- Records provided:
((

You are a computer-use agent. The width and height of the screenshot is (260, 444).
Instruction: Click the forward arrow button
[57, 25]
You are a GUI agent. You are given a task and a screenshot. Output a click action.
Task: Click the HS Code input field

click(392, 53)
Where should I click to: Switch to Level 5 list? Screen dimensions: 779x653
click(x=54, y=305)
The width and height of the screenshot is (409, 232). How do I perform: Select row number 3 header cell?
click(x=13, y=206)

))
((

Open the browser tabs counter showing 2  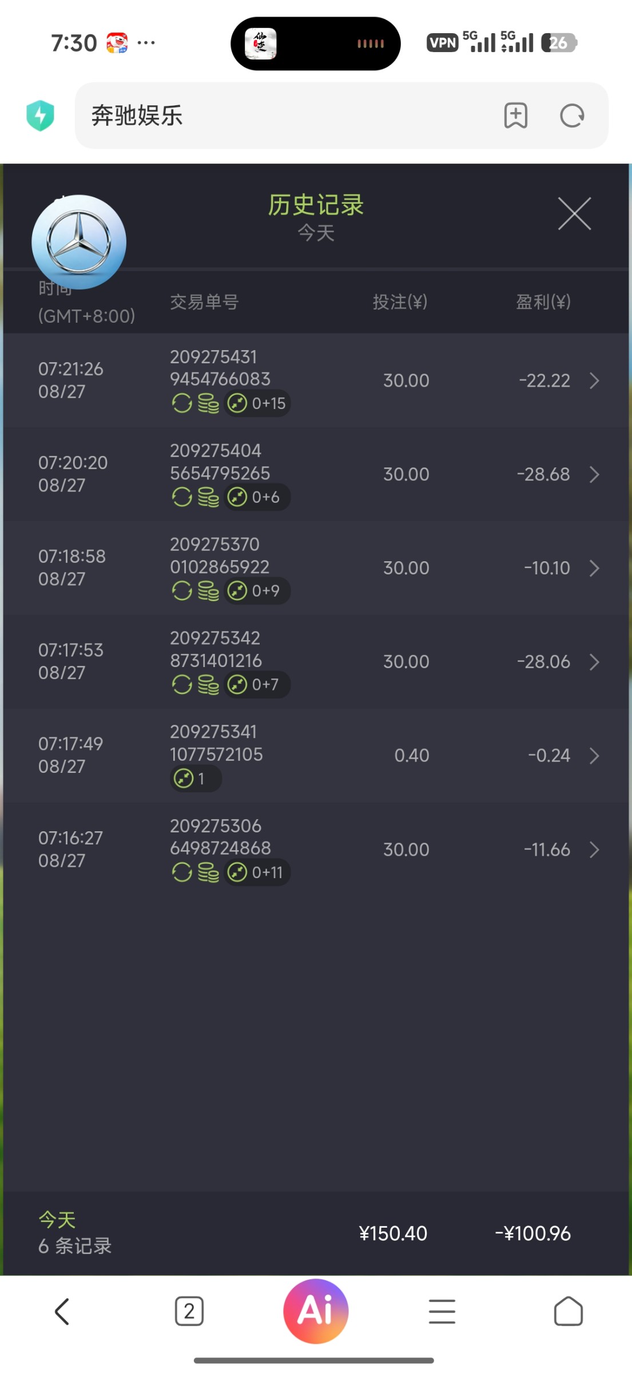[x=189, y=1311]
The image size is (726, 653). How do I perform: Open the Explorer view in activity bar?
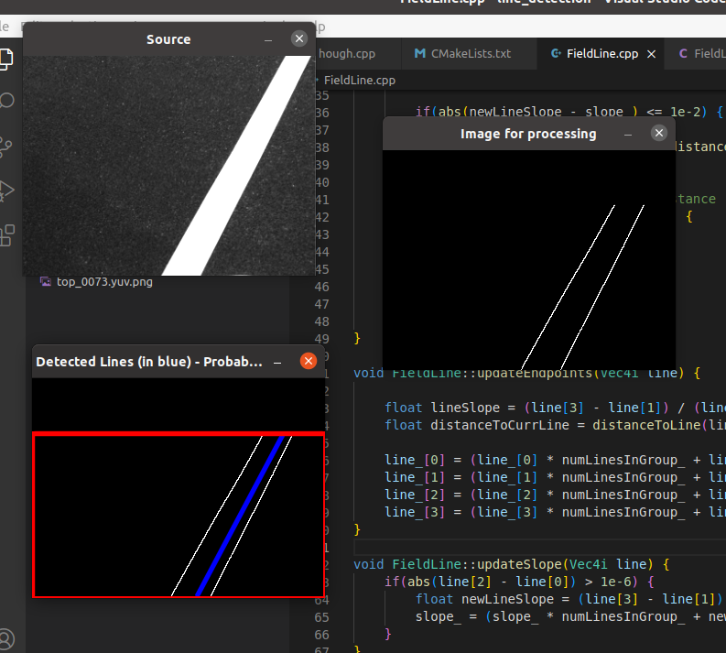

))

- Prompt:
Using the records above, list each line that includes "agent".

- Response to the task:
You are a computer-use agent. The width and height of the screenshot is (260, 444).
You are a GUI agent. You are given a task and a screenshot. Output a click action.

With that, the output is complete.